◆ Work item ◆
Nothing but a number should be written: the count of lines below that contain "computer".

◆ Given records ◆
--*--

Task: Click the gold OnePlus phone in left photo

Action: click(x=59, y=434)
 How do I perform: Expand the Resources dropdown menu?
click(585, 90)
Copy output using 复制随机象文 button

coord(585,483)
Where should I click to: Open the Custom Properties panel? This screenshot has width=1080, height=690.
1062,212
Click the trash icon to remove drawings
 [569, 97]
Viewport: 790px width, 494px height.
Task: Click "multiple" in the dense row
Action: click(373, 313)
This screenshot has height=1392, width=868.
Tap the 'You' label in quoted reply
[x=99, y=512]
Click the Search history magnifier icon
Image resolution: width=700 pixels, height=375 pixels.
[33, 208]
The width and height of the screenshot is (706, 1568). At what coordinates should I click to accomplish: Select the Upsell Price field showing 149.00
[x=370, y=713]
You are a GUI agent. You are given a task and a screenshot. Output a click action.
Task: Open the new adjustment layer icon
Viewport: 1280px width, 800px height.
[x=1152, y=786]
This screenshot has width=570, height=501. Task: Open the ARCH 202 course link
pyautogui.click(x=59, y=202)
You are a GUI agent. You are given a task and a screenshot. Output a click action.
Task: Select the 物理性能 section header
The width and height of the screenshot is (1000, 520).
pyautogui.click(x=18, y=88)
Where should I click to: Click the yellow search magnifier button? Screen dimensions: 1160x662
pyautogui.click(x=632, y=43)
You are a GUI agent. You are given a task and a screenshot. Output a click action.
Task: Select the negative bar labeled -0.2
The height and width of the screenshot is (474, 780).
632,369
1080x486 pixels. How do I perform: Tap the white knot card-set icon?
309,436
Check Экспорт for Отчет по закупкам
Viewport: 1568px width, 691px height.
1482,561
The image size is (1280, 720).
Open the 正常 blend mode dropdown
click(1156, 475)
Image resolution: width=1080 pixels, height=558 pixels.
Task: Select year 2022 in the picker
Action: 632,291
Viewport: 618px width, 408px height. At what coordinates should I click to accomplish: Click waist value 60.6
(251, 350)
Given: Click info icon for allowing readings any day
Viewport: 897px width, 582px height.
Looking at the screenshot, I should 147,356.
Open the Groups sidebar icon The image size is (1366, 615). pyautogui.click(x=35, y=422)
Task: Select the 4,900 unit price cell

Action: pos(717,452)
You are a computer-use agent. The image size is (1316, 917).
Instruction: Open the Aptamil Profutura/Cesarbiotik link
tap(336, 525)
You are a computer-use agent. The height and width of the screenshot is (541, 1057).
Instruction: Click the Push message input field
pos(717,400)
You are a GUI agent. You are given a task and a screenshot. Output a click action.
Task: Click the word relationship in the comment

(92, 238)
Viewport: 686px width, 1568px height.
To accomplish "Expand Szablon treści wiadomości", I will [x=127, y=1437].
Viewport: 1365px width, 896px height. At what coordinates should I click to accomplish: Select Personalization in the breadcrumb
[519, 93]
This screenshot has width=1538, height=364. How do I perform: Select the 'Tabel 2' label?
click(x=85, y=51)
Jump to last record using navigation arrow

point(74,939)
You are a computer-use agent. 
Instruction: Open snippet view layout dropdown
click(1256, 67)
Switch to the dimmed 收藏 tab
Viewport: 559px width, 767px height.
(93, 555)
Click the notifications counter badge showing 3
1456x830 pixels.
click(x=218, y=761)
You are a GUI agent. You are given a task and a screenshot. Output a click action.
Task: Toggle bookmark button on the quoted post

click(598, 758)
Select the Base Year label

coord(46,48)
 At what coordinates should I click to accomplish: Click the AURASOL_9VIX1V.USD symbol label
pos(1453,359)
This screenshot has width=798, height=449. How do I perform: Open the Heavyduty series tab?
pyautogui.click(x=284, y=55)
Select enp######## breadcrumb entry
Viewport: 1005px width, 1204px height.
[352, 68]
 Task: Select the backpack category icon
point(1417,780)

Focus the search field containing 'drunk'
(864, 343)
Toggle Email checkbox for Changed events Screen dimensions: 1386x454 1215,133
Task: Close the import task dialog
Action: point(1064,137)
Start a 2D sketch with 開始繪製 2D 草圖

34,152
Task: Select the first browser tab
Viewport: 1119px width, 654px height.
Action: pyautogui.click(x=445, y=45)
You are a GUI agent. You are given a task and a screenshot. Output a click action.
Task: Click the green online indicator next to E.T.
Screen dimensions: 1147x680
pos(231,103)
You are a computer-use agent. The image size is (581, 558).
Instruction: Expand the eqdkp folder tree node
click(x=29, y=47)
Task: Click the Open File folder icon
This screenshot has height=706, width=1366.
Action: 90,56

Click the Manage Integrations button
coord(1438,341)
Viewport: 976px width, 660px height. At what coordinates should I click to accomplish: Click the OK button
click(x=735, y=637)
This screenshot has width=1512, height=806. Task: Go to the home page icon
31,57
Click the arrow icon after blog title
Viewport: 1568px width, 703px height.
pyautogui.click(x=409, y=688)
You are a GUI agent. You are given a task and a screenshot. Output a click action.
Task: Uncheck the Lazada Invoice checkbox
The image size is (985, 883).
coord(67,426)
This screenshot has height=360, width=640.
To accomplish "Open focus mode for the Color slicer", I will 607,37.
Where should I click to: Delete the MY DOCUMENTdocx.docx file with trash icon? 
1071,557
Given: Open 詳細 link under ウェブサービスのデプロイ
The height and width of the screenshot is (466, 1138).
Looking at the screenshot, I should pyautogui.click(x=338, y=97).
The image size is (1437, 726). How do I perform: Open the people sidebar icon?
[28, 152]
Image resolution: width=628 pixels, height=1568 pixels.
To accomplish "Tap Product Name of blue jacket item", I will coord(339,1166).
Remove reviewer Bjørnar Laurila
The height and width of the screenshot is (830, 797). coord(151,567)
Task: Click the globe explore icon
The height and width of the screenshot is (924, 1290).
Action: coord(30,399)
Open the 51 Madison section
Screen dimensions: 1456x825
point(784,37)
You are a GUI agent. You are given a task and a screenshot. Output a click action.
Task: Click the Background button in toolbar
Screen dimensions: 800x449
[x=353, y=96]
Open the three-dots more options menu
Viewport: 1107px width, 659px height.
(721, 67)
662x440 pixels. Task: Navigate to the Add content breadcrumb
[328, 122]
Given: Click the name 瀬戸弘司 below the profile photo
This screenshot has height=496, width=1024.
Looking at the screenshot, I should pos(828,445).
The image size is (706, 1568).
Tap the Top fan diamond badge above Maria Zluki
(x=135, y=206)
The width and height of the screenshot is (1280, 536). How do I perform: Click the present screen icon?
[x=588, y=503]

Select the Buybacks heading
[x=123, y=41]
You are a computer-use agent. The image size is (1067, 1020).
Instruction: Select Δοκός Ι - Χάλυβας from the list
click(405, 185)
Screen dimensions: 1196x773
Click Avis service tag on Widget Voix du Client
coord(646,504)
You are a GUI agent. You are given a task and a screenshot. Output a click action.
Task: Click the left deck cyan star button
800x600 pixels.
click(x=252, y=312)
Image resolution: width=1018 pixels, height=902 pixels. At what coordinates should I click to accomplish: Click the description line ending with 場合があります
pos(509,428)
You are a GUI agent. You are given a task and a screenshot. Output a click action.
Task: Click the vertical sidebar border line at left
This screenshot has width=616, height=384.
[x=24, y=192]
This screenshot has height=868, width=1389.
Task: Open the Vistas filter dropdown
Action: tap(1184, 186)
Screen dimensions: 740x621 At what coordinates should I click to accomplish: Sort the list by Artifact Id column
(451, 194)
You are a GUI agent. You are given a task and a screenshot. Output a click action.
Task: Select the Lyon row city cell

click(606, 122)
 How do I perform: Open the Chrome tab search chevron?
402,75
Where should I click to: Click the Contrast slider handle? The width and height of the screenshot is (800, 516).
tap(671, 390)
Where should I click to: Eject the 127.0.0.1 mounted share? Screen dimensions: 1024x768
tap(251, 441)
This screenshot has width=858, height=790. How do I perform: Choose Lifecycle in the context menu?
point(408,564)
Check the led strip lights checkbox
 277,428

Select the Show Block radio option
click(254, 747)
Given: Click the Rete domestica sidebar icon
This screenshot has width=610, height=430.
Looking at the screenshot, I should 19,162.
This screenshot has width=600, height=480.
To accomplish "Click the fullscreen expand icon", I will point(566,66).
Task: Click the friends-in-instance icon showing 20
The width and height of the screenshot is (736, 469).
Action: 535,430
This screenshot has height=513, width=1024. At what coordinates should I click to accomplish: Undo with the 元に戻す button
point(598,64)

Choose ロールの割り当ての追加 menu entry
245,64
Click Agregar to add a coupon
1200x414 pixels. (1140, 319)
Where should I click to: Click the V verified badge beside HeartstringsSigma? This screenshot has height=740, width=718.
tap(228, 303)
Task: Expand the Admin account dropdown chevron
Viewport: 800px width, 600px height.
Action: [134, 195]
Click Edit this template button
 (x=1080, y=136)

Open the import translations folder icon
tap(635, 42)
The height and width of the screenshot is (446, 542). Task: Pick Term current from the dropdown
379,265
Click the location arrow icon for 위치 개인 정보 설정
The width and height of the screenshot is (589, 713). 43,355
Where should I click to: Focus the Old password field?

--*--

◆ The completed task ◆
5